What are VCF Files?

Sequencing a biological sample generates a great deal of information in the form of raw reads, which are then aligned to a reference genome. Differences between the sample genome and the reference genome are considered variant positions, and information on these variants is stored in variant call format (VCF) files.

The identity of a genetic variant is represented by the following set of columns in a VCF file: - CHROM: The chromosome the variant occurs on, such as “X” or “chrX” - POS: The integer position on the chromosome that the variant occurs in. - REF: The reference allele (A, C, T, or G) at the site. - ALT: The alternate allele, or variant allele, at the site.

VCF files can contain other information, such as phase information, depending on the alignment pipline used to generate them. However, the CHROM, REF, POS, and ALT columns provide the core coordinate info within VCF files.

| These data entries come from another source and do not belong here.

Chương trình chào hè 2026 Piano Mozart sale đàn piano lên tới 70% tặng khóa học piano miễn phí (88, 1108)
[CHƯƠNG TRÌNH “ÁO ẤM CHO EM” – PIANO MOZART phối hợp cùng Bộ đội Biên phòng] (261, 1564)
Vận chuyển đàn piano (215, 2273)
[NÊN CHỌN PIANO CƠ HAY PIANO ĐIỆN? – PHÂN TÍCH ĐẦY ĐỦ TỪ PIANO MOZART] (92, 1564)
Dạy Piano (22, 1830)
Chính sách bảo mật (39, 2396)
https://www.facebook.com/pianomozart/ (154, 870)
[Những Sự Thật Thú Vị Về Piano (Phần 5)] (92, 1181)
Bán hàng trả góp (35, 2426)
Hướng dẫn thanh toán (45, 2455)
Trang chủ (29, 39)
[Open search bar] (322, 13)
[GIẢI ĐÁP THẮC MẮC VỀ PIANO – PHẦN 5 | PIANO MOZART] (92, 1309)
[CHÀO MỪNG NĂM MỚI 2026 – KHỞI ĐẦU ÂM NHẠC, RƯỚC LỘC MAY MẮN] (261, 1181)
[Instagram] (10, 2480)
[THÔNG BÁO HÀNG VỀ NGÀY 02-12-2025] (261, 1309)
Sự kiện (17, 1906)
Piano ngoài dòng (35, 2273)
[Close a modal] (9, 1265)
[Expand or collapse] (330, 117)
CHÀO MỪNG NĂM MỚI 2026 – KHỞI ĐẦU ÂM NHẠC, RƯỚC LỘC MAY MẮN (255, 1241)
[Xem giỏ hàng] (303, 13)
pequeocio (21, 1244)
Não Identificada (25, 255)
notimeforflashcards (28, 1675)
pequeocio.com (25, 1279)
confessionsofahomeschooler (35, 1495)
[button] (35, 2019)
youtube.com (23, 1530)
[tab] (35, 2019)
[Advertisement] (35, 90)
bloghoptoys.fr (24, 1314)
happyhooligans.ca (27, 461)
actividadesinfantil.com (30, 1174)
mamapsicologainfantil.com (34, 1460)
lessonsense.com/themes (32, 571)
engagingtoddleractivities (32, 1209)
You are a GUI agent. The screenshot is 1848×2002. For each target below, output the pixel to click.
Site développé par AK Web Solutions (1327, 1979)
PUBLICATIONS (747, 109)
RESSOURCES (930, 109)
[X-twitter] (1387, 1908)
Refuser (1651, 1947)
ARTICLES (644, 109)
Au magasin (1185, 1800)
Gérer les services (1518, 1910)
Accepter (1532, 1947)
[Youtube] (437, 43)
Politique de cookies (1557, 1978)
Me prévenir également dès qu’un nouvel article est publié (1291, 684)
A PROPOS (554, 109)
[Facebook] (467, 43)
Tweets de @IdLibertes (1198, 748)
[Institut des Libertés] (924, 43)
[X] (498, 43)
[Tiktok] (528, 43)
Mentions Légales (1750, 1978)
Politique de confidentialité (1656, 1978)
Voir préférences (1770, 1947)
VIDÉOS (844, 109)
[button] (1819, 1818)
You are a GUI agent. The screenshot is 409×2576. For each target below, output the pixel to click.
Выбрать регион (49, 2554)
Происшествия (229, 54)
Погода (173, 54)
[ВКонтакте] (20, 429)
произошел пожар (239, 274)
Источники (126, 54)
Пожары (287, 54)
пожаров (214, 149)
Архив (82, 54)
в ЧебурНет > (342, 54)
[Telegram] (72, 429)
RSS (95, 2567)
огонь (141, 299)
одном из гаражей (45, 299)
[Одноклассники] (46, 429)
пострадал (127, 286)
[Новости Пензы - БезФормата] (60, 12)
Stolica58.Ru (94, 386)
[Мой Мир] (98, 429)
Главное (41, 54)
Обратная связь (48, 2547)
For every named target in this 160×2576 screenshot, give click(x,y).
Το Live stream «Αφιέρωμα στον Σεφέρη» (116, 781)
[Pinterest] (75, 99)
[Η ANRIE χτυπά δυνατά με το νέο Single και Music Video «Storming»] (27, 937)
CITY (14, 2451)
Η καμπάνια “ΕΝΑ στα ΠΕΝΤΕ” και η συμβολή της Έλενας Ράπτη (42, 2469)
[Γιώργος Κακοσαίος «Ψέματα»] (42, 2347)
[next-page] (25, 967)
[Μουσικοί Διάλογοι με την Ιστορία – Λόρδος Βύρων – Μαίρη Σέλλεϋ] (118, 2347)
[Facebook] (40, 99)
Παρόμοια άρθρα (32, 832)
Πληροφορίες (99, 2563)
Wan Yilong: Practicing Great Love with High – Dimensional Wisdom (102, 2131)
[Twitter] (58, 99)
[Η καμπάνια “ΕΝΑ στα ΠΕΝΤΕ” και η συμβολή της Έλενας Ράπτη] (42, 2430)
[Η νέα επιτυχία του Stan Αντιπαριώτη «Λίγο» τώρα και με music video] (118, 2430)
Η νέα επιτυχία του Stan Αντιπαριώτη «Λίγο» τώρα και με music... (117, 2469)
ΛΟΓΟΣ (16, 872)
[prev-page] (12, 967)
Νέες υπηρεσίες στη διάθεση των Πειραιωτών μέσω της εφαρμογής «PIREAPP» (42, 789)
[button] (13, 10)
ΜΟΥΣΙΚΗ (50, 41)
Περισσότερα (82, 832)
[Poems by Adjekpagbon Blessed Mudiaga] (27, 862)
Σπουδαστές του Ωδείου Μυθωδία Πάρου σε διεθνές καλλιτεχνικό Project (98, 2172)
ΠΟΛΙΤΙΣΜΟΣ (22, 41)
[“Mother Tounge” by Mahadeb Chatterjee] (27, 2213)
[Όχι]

If we want to obtain allele frequency information for variants in a VCF file, we can match them to variants in the GnomAD database using information from the CHROM, POS, REF, and ALT columns. We can do this ourselves for single variants: for example, our CFTR variant from the “What is GnomAD” section can be represented as 7-117480192-A-G and we can search for it directly on the GnomAD website. But say you have a clinical pipeline where you must scalably annotate allele frequency information for thousands of individuals. How can you go about this? Fortunately, the GnomAD team has published a tool called Hail <https://hail.is/>_ which is designed to scale this annotation process for very large datasets.

Why use Hail?

The Hail team has done a great job of documenting their tools and making a case for why you should use their library. To summarize their goals, they want to make annotating your very large genomic datasets A) memory efficient and B) deployable within cloud infrastructure. They also have made very slick interfaces for running common population genomics analyses - Hail provides an easy interface for you to perform common population genomics tasks such as removing related individuals from a dataset or fitting a linear regression to genotype/phenotype data. Don’t be intimidated by the library: users with a basic familiarity of Python (especially the Pandas library) will find Hail to be fairly intuitive. Furthermore, the Hail documentation is excellent and provides many resources for users wishing to learn Hail.

Why Google Cloud?

The Hail team has taken great care to make their library work well within the Google Cloud computation environment. For computation tasks involving very many individuals, where the computing requirements would exceed those provided by a single computer, Google cloud provides a scalable solution with many times more computing power. Furthermore, all Hail datasets are currently hosted on the Google cloud., which means you do not have to manually download and host the many gigabytyes of Hail data that you may require for a project.